Darauf will ich noch mal eingehen:
Ich machs ähnlich wie du, versuche aber den Arm nicht auszufahren.
Meine übliche Haltung sieht man in meiner Performance (links im Bild fortlaufend). Bei der Erklärung zeige ich es halt überdeutlich bzw. demonstriere, dass man seine Haltung natürlich schon ein bisschen anpassen muss, um die Sticks nicht zu kreuzen.
Behält man diese Haltung bei, falls man auf eine, wenn vorhanden, links von der HiHat stehende Snare wechsel?
Wenn ich einen Groove mit der Side-Snare (links von der Hi-Hat aus meiner Sicht) und der Hi-Hat spiele, drehe ich meinen Oberkörper logischerweise etwas mehr nach links als wenn ich die Snare spiele. Und umgekehrt z.B. wenn ich die Floortoms auf der rechten Seite mit beiden Sticks anspiele, drehe ich meinen Oberkörper nach rechts.
Natürlich kreuzen sich die Sticks nicht, wenn man eine Side-Snare links neben der Hi-Hat mit links anspielt. Ist doch logisch und wäre völliger Blödsinn. Bzw. anders gesagt - wie sollte das überhaupt gehen?

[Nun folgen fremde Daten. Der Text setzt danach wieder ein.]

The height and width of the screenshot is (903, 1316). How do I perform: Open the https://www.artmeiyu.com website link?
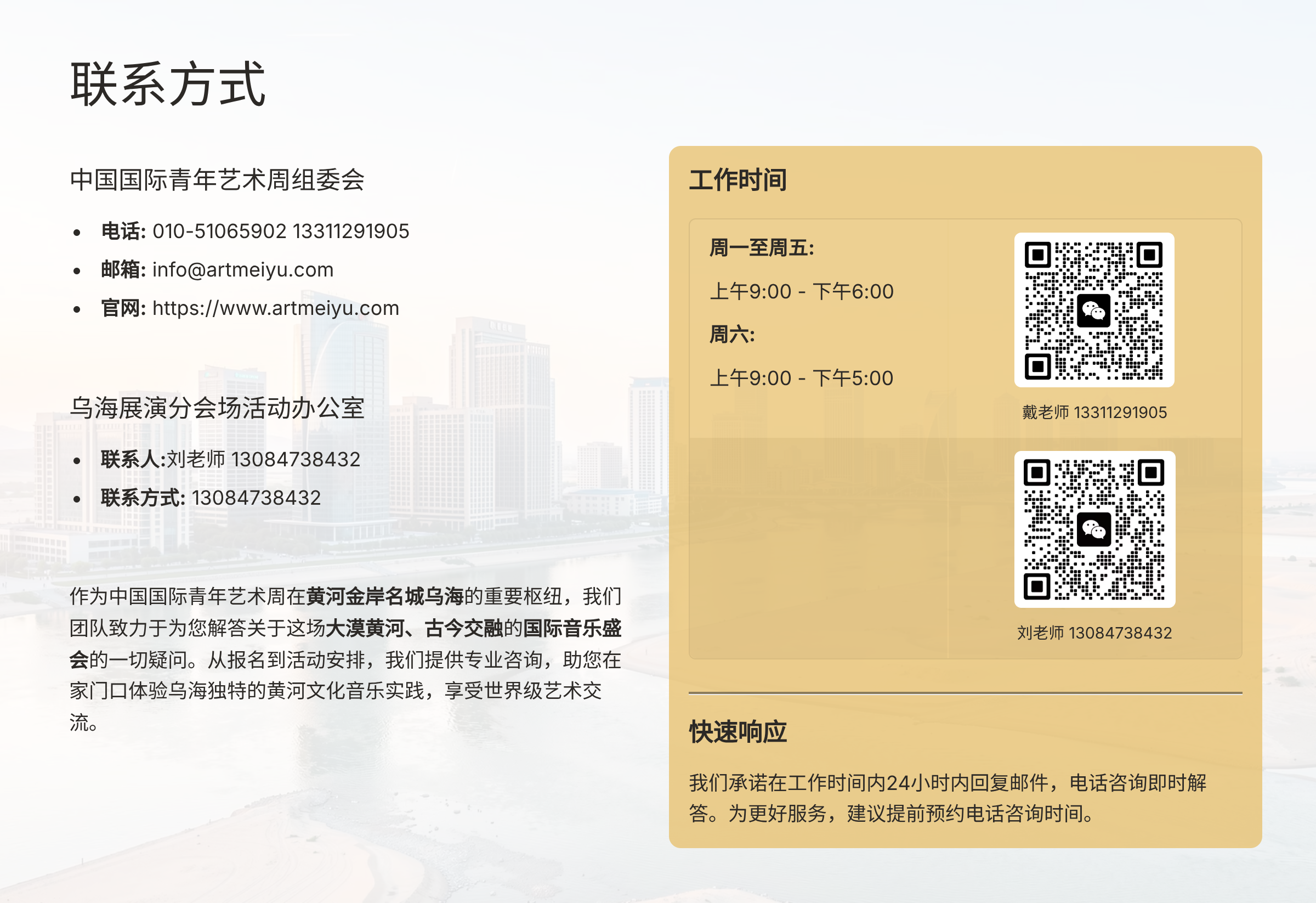[x=275, y=308]
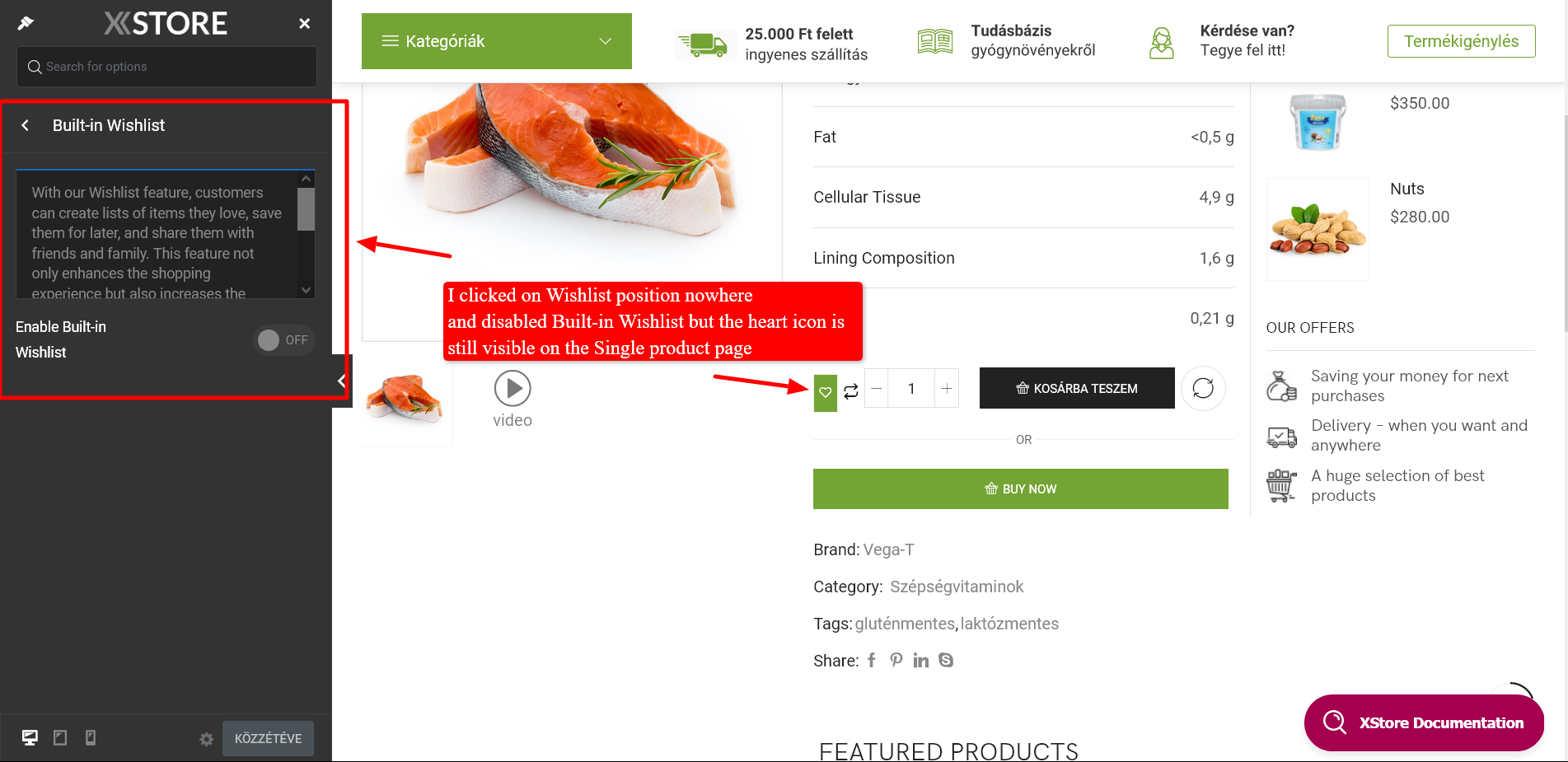The image size is (1568, 762).
Task: Switch to desktop preview device icon
Action: pyautogui.click(x=30, y=737)
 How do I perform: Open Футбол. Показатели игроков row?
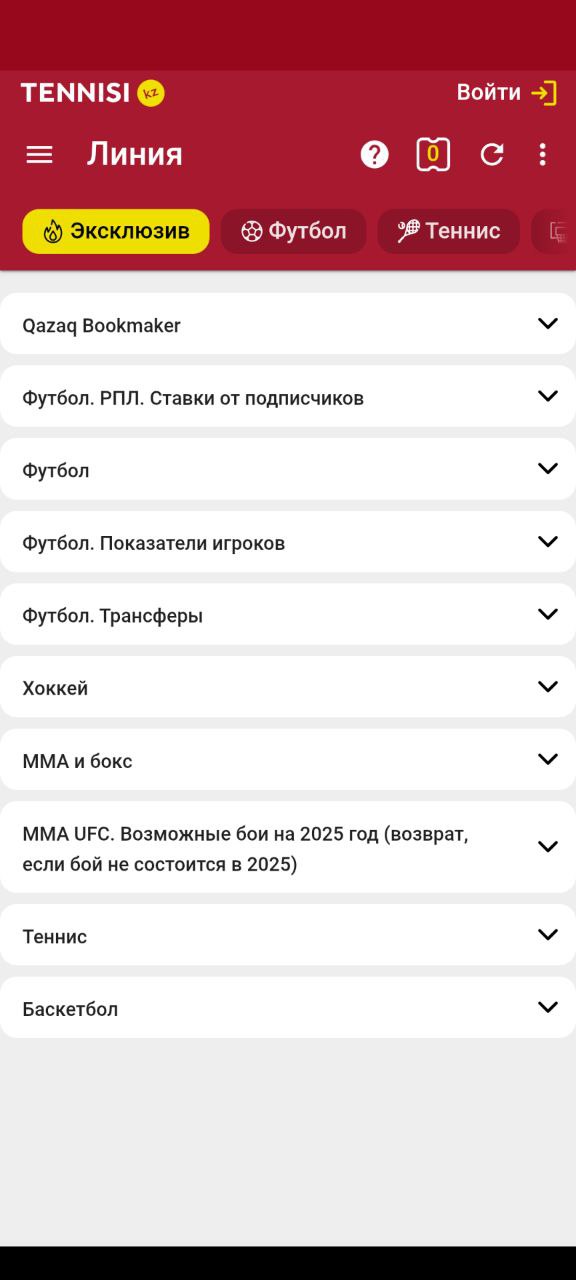288,542
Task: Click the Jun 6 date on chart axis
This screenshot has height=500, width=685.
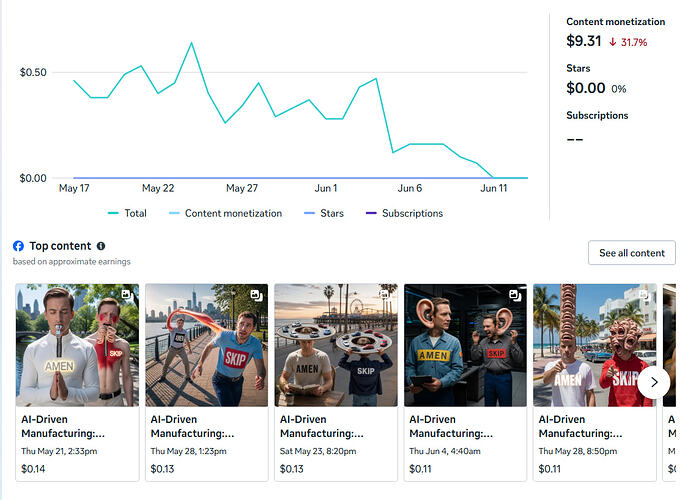Action: (x=409, y=188)
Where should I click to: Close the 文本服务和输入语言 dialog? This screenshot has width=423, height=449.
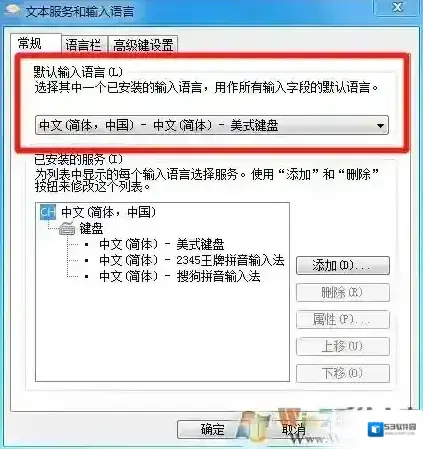pos(398,7)
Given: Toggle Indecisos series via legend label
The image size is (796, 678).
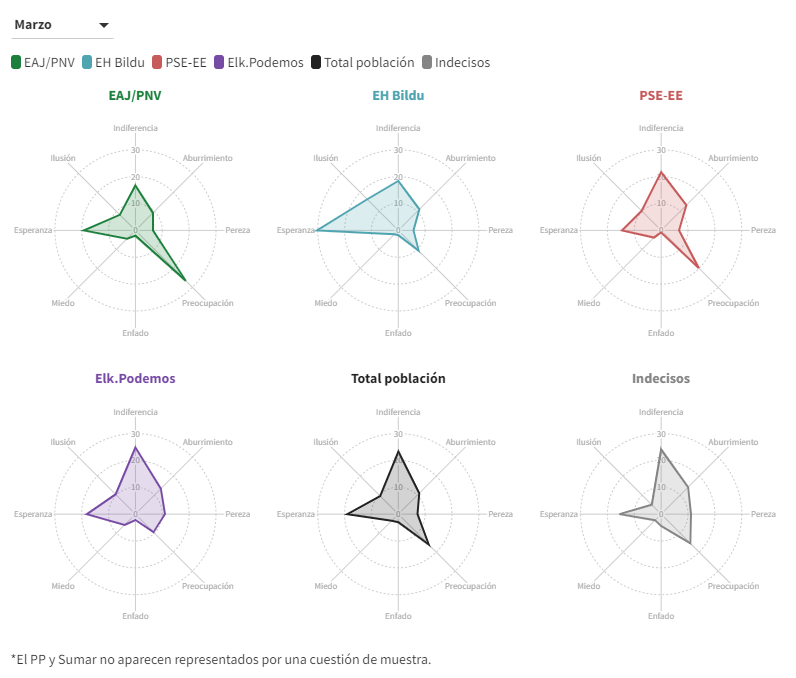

Zitat von Lexikon75Ich habe mal einige Drummer/Drummerinnen durchgeblättert. Die meisten kreuzen die Hände/Sticks. Denoch holen die ordentlich aus oder spielen die Snare sehr kraftvoll.
Ich sage ja auch nicht, dass man mit der normalen Haltung die Snare nicht kraftvoll und laut spielen könnte. Das hat aber auch seinen Preis. Entweder erreicht man das über einen größeren Höhenunterschied von Snare und Hi-Hat (siehe Dave Grohl) oder man muss mit dem Hi-Hat Stick gleichzeitig auch weiter ausholen, wenn man Backbeats spielt. Das hat aber wiederum den Nachteil, dass die Hi-Hat bei Backbeats auch laut oder zumindest weniger kontrolliert angespielt werden muss.
Oder die Hi-Hat steht so weit von der Snare weg, dass sich weder Sticks noch Hände noch Unterarme, sondern die Ellenbogen kreuzen und der Unterarm für die Snare entsprechend ausholen kann.
Mit meiner Haltung ist man da komplett unabhängig.
Mit normalem Überkreuzspiel hat man auch die Tendenz, dass die Snare eher später als die Hi-Hat und evtl. auch als die Bassdrum kommt. Das ist bei vielen Schlagzeugern der Fall, so weit ich das beurteilen kann. Da geht's dann schon um's Thema Microtiming und Feel. Bei mir kommt die Snare immer eher etwas früher als der Rest, was auch zu meinem persönlichen Groove gehört.
Der Vorteil von meiner Spielweise ist dabei dann wiederum, dass Snare und Hi-Hat unabhängig voneinander gespielt und so auch von der Timing-Beziehung her unabhängig voneinander gestaltet werden können.